INPUT MATERIAL.
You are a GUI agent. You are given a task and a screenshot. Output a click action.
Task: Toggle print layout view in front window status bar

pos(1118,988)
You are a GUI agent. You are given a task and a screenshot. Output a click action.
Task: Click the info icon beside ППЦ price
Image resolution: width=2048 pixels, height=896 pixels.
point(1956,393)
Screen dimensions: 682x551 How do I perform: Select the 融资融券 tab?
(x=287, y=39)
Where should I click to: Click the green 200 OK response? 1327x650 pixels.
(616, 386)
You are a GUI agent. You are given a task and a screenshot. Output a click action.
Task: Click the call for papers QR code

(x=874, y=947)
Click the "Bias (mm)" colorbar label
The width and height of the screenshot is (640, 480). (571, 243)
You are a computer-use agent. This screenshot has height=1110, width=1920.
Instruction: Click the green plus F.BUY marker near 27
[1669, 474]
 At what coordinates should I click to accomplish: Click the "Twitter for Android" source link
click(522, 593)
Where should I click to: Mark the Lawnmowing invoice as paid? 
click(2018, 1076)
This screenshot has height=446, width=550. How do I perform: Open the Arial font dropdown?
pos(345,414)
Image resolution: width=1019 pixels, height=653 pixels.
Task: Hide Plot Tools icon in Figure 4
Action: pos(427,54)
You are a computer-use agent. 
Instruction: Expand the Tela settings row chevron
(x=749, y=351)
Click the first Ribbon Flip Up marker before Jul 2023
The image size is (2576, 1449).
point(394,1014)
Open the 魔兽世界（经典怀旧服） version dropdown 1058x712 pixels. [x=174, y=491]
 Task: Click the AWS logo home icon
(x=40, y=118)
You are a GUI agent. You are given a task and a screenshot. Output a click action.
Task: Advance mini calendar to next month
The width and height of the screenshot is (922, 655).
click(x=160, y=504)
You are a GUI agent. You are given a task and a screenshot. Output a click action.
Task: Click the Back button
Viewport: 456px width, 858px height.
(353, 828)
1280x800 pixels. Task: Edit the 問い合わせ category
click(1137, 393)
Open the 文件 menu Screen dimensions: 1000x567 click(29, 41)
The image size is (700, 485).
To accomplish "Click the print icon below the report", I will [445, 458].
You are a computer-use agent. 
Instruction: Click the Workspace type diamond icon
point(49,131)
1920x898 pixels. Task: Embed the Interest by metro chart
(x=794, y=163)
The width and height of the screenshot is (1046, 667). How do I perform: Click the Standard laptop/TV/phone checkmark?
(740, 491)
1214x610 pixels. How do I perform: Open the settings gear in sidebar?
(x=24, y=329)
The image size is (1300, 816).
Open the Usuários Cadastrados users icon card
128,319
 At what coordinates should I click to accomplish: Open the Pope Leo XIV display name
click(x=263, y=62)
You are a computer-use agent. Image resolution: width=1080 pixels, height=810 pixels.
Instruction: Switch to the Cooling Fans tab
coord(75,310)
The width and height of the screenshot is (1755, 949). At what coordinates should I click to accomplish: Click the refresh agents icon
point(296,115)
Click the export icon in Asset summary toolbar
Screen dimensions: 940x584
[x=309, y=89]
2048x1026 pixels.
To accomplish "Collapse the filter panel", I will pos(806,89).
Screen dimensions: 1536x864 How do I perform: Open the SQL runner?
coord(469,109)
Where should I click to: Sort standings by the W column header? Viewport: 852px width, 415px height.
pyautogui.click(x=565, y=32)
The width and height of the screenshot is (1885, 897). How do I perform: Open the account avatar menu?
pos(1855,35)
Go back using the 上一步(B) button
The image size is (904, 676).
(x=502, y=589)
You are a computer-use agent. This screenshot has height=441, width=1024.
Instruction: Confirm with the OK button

WHAT YOU NEED TO DO. Could you rewrite every line of the items above as a Markdown table with the columns "No." and "Item line", numbering the rows and leaving out blank lines?

EXERCISE OUTPUT.
| No. | Item line |
|---|---|
| 1 | You are a GUI agent. You are given a task and a screenshot. Output a click action. |
| 2 | Task: Toggle print layout view in front window status bar |
| 3 | pos(1118,988) |
| 4 | You are a GUI agent. You are given a task and a screenshot. Output a click action. |
| 5 | Task: Click the info icon beside ППЦ price |
| 6 | Image resolution: width=2048 pixels, height=896 pixels. |
| 7 | point(1956,393) |
| 8 | Screen dimensions: 682x551 How do I perform: Select the 融资融券 tab? |
| 9 | (x=287, y=39) |
| 10 | Where should I click to: Click the green 200 OK response? 1327x650 pixels. |
| 11 | (616, 386) |
| 12 | You are a GUI agent. You are given a task and a screenshot. Output a click action. |
| 13 | Task: Click the call for papers QR code |
| 14 | (x=874, y=947) |
| 15 | Click the "Bias (mm)" colorbar label |
| 16 | The width and height of the screenshot is (640, 480). (571, 243) |
| 17 | You are a computer-use agent. This screenshot has height=1110, width=1920. |
| 18 | Instruction: Click the green plus F.BUY marker near 27 |
| 19 | [1669, 474] |
| 20 |  At what coordinates should I click to accomplish: Click the "Twitter for Android" source link |
| 21 | click(522, 593) |
| 22 | Where should I click to: Mark the Lawnmowing invoice as paid?  |
| 23 | click(2018, 1076) |
| 24 | This screenshot has height=446, width=550. How do I perform: Open the Arial font dropdown? |
| 25 | pos(345,414) |
| 26 | Image resolution: width=1019 pixels, height=653 pixels. |
| 27 | Task: Hide Plot Tools icon in Figure 4 |
| 28 | Action: pos(427,54) |
| 29 | You are a computer-use agent.  |
| 30 | Instruction: Expand the Tela settings row chevron |
| 31 | (x=749, y=351) |
| 32 | Click the first Ribbon Flip Up marker before Jul 2023 |
| 33 | The image size is (2576, 1449). |
| 34 | point(394,1014) |
| 35 | Open the 魔兽世界（经典怀旧服） version dropdown 1058x712 pixels. [x=174, y=491] |
| 36 |  Task: Click the AWS logo home icon |
| 37 | (x=40, y=118) |
| 38 | You are a GUI agent. You are given a task and a screenshot. Output a click action. |
| 39 | Task: Advance mini calendar to next month |
| 40 | The width and height of the screenshot is (922, 655). |
| 41 | click(x=160, y=504) |
| 42 | You are a GUI agent. You are given a task and a screenshot. Output a click action. |
| 43 | Task: Click the Back button |
| 44 | Viewport: 456px width, 858px height. |
| 45 | (353, 828) |
| 46 | 1280x800 pixels. Task: Edit the 問い合わせ category |
| 47 | click(1137, 393) |
| 48 | Open the 文件 menu Screen dimensions: 1000x567 click(29, 41) |
| 49 | The image size is (700, 485). |
| 50 | To accomplish "Click the print icon below the report", I will [445, 458]. |
| 51 | You are a computer-use agent.  |
| 52 | Instruction: Click the Workspace type diamond icon |
| 53 | point(49,131) |
| 54 | 1920x898 pixels. Task: Embed the Interest by metro chart |
| 55 | (x=794, y=163) |
| 56 | The width and height of the screenshot is (1046, 667). How do I perform: Click the Standard laptop/TV/phone checkmark? |
| 57 | (740, 491) |
| 58 | 1214x610 pixels. How do I perform: Open the settings gear in sidebar? |
| 59 | (x=24, y=329) |
| 60 | The image size is (1300, 816). |
| 61 | Open the Usuários Cadastrados users icon card |
| 62 | 128,319 |
| 63 |  At what coordinates should I click to accomplish: Open the Pope Leo XIV display name |
| 64 | click(x=263, y=62) |
| 65 | You are a computer-use agent. Image resolution: width=1080 pixels, height=810 pixels. |
| 66 | Instruction: Switch to the Cooling Fans tab |
| 67 | coord(75,310) |
| 68 | The width and height of the screenshot is (1755, 949). At what coordinates should I click to accomplish: Click the refresh agents icon |
| 69 | point(296,115) |
| 70 | Click the export icon in Asset summary toolbar |
| 71 | Screen dimensions: 940x584 |
| 72 | [x=309, y=89] |
| 73 | 2048x1026 pixels. |
| 74 | To accomplish "Collapse the filter panel", I will pos(806,89). |
| 75 | Screen dimensions: 1536x864 How do I perform: Open the SQL runner? |
| 76 | coord(469,109) |
| 77 | Where should I click to: Sort standings by the W column header? Viewport: 852px width, 415px height. |
| 78 | pyautogui.click(x=565, y=32) |
| 79 | The width and height of the screenshot is (1885, 897). How do I perform: Open the account avatar menu? |
| 80 | pos(1855,35) |
| 81 | Go back using the 上一步(B) button |
| 82 | The image size is (904, 676). |
| 83 | (x=502, y=589) |
| 84 | You are a computer-use agent. This screenshot has height=441, width=1024. |
| 85 | Instruction: Confirm with the OK button |